Michael Michael Jan 26, 2015 03:09PM
Hi everybody. A recent trip to Poland convinced me that I didn't understand nearly as much about World War II as I thought I did or should. So I went backwards as far as World War I and have started from there.

I'm looking for good, solid, readable histories, preferably one-volume. Here's what I've tackled so far:
The First World War - John Keegan
A Concise History of the Russian Revolution - Richard Pipes
The Coming of the Third Reich - Richard J. Evans

And some things I'm interested in learning more about:
Italy, Mussolini, and Fascism
The Great Depression
The Spanish Civil War
The Japanese and Chinese - don't even know where to begin

And then, of course, the war itself.

What else? What am I missing? Any recommendations would be appreciated. Thanks in advance!



E. (last edited Feb 24, 2015 08:45PM ) Feb 22, 2015 04:28PM   0 votes
EDIT: Forgot to mention Toland's "The Rising Sun: The Decline and Fall of the Japanese Empire, 1936-1945," which is probably the best thing I've read on that topic.

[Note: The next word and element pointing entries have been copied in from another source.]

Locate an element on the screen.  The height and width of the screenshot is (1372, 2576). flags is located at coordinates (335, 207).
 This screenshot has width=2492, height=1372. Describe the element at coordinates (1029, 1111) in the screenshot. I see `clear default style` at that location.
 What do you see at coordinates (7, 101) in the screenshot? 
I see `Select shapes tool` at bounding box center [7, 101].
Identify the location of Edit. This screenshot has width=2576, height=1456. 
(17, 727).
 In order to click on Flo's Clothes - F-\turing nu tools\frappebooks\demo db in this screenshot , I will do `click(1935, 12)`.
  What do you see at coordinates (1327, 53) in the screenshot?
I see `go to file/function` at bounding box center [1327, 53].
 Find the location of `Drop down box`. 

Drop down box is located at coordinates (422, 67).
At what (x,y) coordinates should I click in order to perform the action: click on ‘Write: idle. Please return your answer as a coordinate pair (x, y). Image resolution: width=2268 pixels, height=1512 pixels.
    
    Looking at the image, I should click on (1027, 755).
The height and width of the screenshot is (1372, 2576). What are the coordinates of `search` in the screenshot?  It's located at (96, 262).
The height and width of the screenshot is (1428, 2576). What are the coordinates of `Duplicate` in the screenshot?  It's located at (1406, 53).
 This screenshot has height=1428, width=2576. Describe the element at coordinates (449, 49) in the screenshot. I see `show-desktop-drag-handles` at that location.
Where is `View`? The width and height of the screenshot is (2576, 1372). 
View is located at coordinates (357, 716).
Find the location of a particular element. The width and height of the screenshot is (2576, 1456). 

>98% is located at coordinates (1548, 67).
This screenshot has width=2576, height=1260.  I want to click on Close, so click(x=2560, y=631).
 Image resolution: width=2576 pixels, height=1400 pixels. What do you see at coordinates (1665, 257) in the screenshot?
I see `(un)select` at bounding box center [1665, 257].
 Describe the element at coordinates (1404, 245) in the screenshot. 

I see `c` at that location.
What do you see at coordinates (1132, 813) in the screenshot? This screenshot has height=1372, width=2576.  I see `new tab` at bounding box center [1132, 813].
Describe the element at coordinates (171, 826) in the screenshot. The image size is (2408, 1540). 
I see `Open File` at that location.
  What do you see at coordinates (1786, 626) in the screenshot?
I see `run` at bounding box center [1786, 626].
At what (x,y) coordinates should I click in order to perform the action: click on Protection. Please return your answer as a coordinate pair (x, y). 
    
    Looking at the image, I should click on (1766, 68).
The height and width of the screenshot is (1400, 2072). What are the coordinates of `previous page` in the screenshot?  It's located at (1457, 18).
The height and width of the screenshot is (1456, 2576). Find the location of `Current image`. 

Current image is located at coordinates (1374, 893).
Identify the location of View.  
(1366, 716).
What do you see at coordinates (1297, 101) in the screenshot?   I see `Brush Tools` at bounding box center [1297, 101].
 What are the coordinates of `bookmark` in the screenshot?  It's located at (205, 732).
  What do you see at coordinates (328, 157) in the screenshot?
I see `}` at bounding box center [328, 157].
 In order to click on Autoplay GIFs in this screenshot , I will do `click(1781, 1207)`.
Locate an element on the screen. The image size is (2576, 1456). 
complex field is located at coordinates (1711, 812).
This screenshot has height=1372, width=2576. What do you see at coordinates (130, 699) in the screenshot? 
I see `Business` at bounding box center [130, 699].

I would immediately suggest Fromkin's utterly brilliant "A Peace to End All Peace" and MacMillan's "Paris 1919" to round off the situation at the end of WW1, then Shirer's classic "The Rise and Fall of the Third Reich" and DCW's "How War Came" for the immediate runup to WW2. I also really liked Paxton's "Anatomy of Fascism" and Thompson's "The White War" - this last one is highly relevant to the rise of fascism. Thomas' "The Spanish Civil War" is a good intro to that particular disaster and I really enjoyed "Stilwell and the American Experience in China" - Tuchman is downright vitriolic in this one, and with good reason.


I am fascinated by WWI. My suggestions include: The Guns of August (Tuchman), To End All Wars (Hochschild), Intimate Voices from First World War (Wallis) and The Beauty and the Sorrow (Englund). These tell different aspects of the war, rather than focusing on the connection between WW1 and WW2. I also just finished All Quiet on the Western Front, which, even if you read it as a youth, you should read again. There are themes in there that will just fly over a teen's head. In the same genre, I am now reading Fear, by Gabriel Chevallier. It is an anti-war book written from a soldier's perspective - first published in 1930, the author agreed to suspend publication in 1939.

For fiction, A Very Long Engagement (Japrisot) and Birdsong (can't recall the author).